▸ YOUR TASK: Print each line from the start of the records below up through the line where "Given: Click 'More" is found, exactly as given.
(EXERCISE INPUT begins)
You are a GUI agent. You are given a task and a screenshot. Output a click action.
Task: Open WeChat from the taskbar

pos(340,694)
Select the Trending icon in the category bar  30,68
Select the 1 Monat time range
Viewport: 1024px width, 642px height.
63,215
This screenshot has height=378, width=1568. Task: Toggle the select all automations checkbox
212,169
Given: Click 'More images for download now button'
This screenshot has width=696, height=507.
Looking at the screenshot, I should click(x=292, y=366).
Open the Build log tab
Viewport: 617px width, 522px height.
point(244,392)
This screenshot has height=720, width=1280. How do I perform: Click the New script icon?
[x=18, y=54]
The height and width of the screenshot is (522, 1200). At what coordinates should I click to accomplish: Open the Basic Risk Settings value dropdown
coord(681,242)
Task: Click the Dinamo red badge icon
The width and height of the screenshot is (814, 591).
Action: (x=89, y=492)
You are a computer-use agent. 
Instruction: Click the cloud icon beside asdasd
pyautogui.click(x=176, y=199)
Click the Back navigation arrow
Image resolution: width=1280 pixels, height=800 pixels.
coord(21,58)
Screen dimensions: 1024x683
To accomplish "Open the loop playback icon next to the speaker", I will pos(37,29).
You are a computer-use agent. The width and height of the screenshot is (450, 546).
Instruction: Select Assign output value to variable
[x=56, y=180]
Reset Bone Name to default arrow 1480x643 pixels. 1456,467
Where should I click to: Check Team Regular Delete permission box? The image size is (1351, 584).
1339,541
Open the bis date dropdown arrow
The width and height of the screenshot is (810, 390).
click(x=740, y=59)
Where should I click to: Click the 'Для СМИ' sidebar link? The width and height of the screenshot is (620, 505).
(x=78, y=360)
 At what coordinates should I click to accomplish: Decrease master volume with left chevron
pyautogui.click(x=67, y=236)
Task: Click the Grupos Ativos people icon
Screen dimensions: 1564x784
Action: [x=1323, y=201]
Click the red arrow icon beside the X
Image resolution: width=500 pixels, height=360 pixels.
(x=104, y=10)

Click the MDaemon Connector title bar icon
(EXERCISE INPUT ends)
▸ OUTPUT OF THE TASK:
You are a GUI agent. You are given a task and a screenshot. Output a click action.
Task: Open WeChat from the taskbar

pos(340,694)
Select the Trending icon in the category bar  30,68
Select the 1 Monat time range
Viewport: 1024px width, 642px height.
63,215
This screenshot has height=378, width=1568. Task: Toggle the select all automations checkbox
212,169
Given: Click 'More images for download now button'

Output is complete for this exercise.